Stated task
Rewrite the rows below, changing "Where should I click to" to "Where do I click to" and leaving everything else unchanged.

Data rows
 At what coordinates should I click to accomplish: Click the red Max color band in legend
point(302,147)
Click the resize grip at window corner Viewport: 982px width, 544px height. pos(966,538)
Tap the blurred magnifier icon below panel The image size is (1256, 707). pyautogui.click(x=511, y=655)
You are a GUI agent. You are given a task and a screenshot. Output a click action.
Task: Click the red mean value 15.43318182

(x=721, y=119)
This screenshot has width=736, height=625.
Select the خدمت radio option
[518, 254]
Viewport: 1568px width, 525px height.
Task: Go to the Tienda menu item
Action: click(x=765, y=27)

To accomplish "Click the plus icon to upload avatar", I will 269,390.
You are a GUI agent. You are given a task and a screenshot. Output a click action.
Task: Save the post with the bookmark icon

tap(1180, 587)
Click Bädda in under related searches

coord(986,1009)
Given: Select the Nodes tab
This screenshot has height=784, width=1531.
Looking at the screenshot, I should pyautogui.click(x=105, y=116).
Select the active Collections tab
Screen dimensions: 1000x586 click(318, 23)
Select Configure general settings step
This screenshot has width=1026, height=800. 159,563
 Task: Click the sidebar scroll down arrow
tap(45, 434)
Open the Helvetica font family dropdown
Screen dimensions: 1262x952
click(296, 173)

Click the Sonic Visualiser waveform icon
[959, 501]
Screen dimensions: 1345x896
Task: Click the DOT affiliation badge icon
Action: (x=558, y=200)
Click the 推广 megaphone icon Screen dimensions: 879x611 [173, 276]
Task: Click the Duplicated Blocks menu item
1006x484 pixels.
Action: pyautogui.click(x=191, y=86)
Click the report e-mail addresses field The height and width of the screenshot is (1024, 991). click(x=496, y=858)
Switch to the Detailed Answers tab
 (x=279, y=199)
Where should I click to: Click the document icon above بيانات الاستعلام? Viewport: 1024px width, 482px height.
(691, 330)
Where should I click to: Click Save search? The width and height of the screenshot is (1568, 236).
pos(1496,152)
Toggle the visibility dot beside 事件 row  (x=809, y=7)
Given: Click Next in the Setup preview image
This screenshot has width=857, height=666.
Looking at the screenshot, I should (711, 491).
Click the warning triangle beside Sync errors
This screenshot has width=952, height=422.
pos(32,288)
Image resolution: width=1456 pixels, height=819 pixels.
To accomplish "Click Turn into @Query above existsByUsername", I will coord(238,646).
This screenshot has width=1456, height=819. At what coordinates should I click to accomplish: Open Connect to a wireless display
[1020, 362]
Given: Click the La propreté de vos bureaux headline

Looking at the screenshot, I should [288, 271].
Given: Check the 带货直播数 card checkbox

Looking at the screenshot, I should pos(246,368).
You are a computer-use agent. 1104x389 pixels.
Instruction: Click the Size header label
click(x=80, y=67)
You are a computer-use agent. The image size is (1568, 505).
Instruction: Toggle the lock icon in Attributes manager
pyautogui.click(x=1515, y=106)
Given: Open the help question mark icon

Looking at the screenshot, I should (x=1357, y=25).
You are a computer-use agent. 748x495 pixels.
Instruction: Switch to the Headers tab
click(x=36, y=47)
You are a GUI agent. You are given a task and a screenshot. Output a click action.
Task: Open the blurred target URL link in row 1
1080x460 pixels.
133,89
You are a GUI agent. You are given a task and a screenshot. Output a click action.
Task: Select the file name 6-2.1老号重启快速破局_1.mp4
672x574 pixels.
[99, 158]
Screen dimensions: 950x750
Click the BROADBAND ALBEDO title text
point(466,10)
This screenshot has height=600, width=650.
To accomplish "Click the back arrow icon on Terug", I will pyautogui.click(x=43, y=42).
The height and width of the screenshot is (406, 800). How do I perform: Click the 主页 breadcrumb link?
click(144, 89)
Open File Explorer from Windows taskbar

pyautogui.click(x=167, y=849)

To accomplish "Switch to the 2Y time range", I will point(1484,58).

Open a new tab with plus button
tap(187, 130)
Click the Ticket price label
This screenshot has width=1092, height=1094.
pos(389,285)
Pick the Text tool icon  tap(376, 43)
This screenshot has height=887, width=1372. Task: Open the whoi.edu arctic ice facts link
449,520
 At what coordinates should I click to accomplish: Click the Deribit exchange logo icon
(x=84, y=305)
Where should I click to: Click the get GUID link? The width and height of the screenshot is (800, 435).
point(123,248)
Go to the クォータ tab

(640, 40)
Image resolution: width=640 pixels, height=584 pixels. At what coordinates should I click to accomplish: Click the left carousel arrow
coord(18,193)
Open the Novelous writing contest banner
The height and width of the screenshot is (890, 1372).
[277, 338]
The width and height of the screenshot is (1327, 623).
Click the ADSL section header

Exercise response
 At what coordinates should I click to accomplish: Click the red Max color band in legend
point(302,147)
Click the resize grip at window corner Viewport: 982px width, 544px height. pos(966,538)
Tap the blurred magnifier icon below panel The image size is (1256, 707). pyautogui.click(x=511, y=655)
You are a GUI agent. You are given a task and a screenshot. Output a click action.
Task: Click the red mean value 15.43318182

(x=721, y=119)
This screenshot has width=736, height=625.
Select the خدمت radio option
[518, 254]
Viewport: 1568px width, 525px height.
Task: Go to the Tienda menu item
Action: click(x=765, y=27)

To accomplish "Click the plus icon to upload avatar", I will 269,390.
You are a GUI agent. You are given a task and a screenshot. Output a click action.
Task: Save the post with the bookmark icon

tap(1180, 587)
Click Bädda in under related searches

coord(986,1009)
Given: Select the Nodes tab
This screenshot has height=784, width=1531.
Looking at the screenshot, I should pyautogui.click(x=105, y=116).
Select the active Collections tab
Screen dimensions: 1000x586 click(318, 23)
Select Configure general settings step
This screenshot has width=1026, height=800. 159,563
 Task: Click the sidebar scroll down arrow
tap(45, 434)
Open the Helvetica font family dropdown
Screen dimensions: 1262x952
click(296, 173)

Click the Sonic Visualiser waveform icon
[959, 501]
Screen dimensions: 1345x896
Task: Click the DOT affiliation badge icon
Action: (x=558, y=200)
Click the 推广 megaphone icon Screen dimensions: 879x611 [173, 276]
Task: Click the Duplicated Blocks menu item
1006x484 pixels.
Action: pyautogui.click(x=191, y=86)
Click the report e-mail addresses field The height and width of the screenshot is (1024, 991). click(x=496, y=858)
Switch to the Detailed Answers tab
 (x=279, y=199)
Where do I click to: Click the document icon above بيانات الاستعلام? Viewport: 1024px width, 482px height.
(691, 330)
Where do I click to: Click Save search? The width and height of the screenshot is (1568, 236).
pos(1496,152)
Toggle the visibility dot beside 事件 row  (x=809, y=7)
Given: Click Next in the Setup preview image
This screenshot has width=857, height=666.
Looking at the screenshot, I should (711, 491).
Click the warning triangle beside Sync errors
This screenshot has width=952, height=422.
pos(32,288)
Image resolution: width=1456 pixels, height=819 pixels.
To accomplish "Click Turn into @Query above existsByUsername", I will coord(238,646).
This screenshot has width=1456, height=819. At what coordinates should I click to accomplish: Open Connect to a wireless display
[1020, 362]
Given: Click the La propreté de vos bureaux headline

Looking at the screenshot, I should [288, 271].
Given: Check the 带货直播数 card checkbox

Looking at the screenshot, I should pos(246,368).
You are a computer-use agent. 1104x389 pixels.
Instruction: Click the Size header label
click(x=80, y=67)
You are a computer-use agent. The image size is (1568, 505).
Instruction: Toggle the lock icon in Attributes manager
pyautogui.click(x=1515, y=106)
Given: Open the help question mark icon

Looking at the screenshot, I should (x=1357, y=25).
You are a computer-use agent. 748x495 pixels.
Instruction: Switch to the Headers tab
click(x=36, y=47)
You are a GUI agent. You are given a task and a screenshot. Output a click action.
Task: Open the blurred target URL link in row 1
1080x460 pixels.
133,89
You are a GUI agent. You are given a task and a screenshot. Output a click action.
Task: Select the file name 6-2.1老号重启快速破局_1.mp4
672x574 pixels.
[99, 158]
Screen dimensions: 950x750
Click the BROADBAND ALBEDO title text
point(466,10)
This screenshot has height=600, width=650.
To accomplish "Click the back arrow icon on Terug", I will pyautogui.click(x=43, y=42).
The height and width of the screenshot is (406, 800). How do I perform: Click the 主页 breadcrumb link?
click(144, 89)
Open File Explorer from Windows taskbar

pyautogui.click(x=167, y=849)

To accomplish "Switch to the 2Y time range", I will point(1484,58).

Open a new tab with plus button
tap(187, 130)
Click the Ticket price label
This screenshot has width=1092, height=1094.
pos(389,285)
Pick the Text tool icon  tap(376, 43)
This screenshot has height=887, width=1372. Task: Open the whoi.edu arctic ice facts link
449,520
 At what coordinates should I click to accomplish: Click the Deribit exchange logo icon
(x=84, y=305)
Where do I click to: Click the get GUID link? The width and height of the screenshot is (800, 435).
point(123,248)
Go to the クォータ tab

(640, 40)
Image resolution: width=640 pixels, height=584 pixels. At what coordinates should I click to accomplish: Click the left carousel arrow
coord(18,193)
Open the Novelous writing contest banner
The height and width of the screenshot is (890, 1372).
[277, 338]
The width and height of the screenshot is (1327, 623).
Click the ADSL section header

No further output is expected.